That's a nice looking punchcut with the 11mm critter, decent size hole and still looks to have enough cap shoulder. Good thing you didn't go for 13mm cuban crafter punch as you would be basically doing a guillotine cut for a 50 gage at that point! I actually ordered the the xikar 9mm model last week and got it in the in the mail yesterday. It's not a twist cutter like the 7mm or 11mm models,you just pull on it. Has a nice solid feel to it though. Btw how has the mouthfeel been with the 11mm model? You happy you went for the bigger size?

Hope you enjoyed the the padron 1926 and had a nice birthday. Is that stick as much of a heavy hitter as people claim?


----------



## crazyhog (Jun 7, 2014)

I have a 7mm Sikarlan that works great so far. Retail is around $20, but I bought it on eBay for half that.


----------



## CritterBuddy (May 10, 2015)

Very happy with the 11mm but like I said everything I smoke is pretty much 50g or larger. Mouth feel is great. Because I wet the head so much while I smoke even this large of a hole still allows the cap to stay together better which is what I was looking for. Haven't tried the Padron yet but will this weekend and am looking forward to it.


----------



## Rottingman (May 23, 2015)

Yeah everything I smoke is 50 and larger as well. You think that the 13 mm cuban crafters punch is overkill now that your using an 11? Thinking about getting another punch and dunno if I should go for the xikar 11mm or the cc 13.I do like the 60 rg cigars so its hard to say if the 11 or 13 would be best for that size.


----------



## CritterBuddy (May 10, 2015)

I think if you are going to do anything less than 50g go with a 9mm as this really is large enough. I do like the 11mm but for 50g or larger but you have to be accurate with the punch location. I really think the only cigars you can use the 13g on will be 60g+.


----------



## Claytron (Oct 2, 2015)

I have made myself some punches out of spent bullet casings. 5.56mm, 7.62mm, 9mm and 13mm(45 cal.) easy to make and cheap.
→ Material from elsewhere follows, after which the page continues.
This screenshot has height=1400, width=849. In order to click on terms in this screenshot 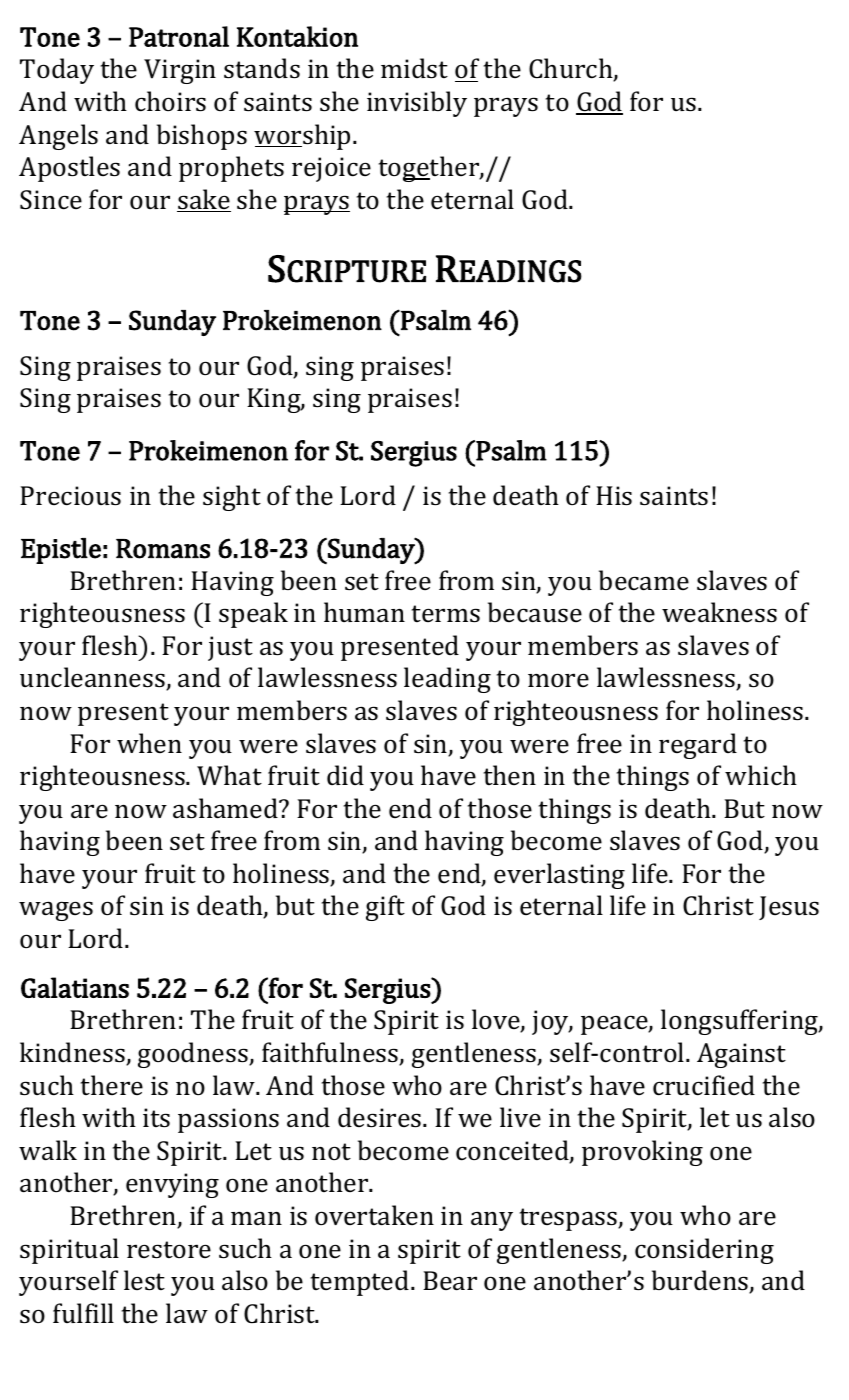, I will do `click(445, 614)`.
Not to mention cool as hell! Gives me the ability to choose the perfect size for any cigar. I end up using the 9mm the most it seems.


----------



## JGIORD (Jan 1, 2000)

Avo punch cutter. Beautiful, classic and mine is still going after 18 years.


----------



## thebayratt (Jun 4, 2009)

I have a Xikar 007 that I liked when it was new, but it dulled quickly and didn't give me a clean enough cut. I got a elcheapo keychain punch for about $12 at the local Tinderbox while my 007 was sent back to get "fixed". I used the cheepo one a lot more even though the 007 was back. After about three years on my keychain, the elcheapo has seen its better days and I don't use it at all anymore.


----------